■ DATASET EXTRACT ■
□ □ □
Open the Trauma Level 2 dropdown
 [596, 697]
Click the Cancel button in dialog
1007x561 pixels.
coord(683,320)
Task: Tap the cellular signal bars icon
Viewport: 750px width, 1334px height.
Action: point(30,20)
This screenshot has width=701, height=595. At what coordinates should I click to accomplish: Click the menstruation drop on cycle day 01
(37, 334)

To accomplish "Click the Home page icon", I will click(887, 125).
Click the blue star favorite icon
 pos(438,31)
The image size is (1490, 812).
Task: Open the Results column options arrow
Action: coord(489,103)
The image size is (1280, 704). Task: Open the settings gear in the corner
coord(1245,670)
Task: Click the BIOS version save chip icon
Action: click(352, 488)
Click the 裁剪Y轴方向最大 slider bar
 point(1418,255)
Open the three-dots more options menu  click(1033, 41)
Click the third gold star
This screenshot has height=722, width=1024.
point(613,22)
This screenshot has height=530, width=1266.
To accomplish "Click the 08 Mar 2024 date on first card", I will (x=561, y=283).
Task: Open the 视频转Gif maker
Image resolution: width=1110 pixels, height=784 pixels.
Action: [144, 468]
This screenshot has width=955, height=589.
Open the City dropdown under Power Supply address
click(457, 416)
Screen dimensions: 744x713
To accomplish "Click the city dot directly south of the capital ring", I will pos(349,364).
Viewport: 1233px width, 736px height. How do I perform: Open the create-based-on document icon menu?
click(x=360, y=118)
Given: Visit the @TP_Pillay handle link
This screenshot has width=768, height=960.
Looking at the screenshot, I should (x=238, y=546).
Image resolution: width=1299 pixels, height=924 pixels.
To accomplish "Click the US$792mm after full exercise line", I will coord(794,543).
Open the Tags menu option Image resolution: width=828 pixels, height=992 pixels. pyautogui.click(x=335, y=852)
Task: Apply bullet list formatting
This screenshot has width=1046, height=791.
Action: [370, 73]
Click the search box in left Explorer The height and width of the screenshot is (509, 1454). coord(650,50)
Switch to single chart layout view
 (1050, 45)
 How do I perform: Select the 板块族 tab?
□ □ □
When a line in the listing has the word "will", return that line.

■ ANSWER SECTION ■
To accomplish "Click the Home page icon", I will click(887, 125).
To accomplish "Click the 08 Mar 2024 date on first card", I will (x=561, y=283).
To accomplish "Click the city dot directly south of the capital ring", I will pos(349,364).
To accomplish "Click the US$792mm after full exercise line", I will coord(794,543).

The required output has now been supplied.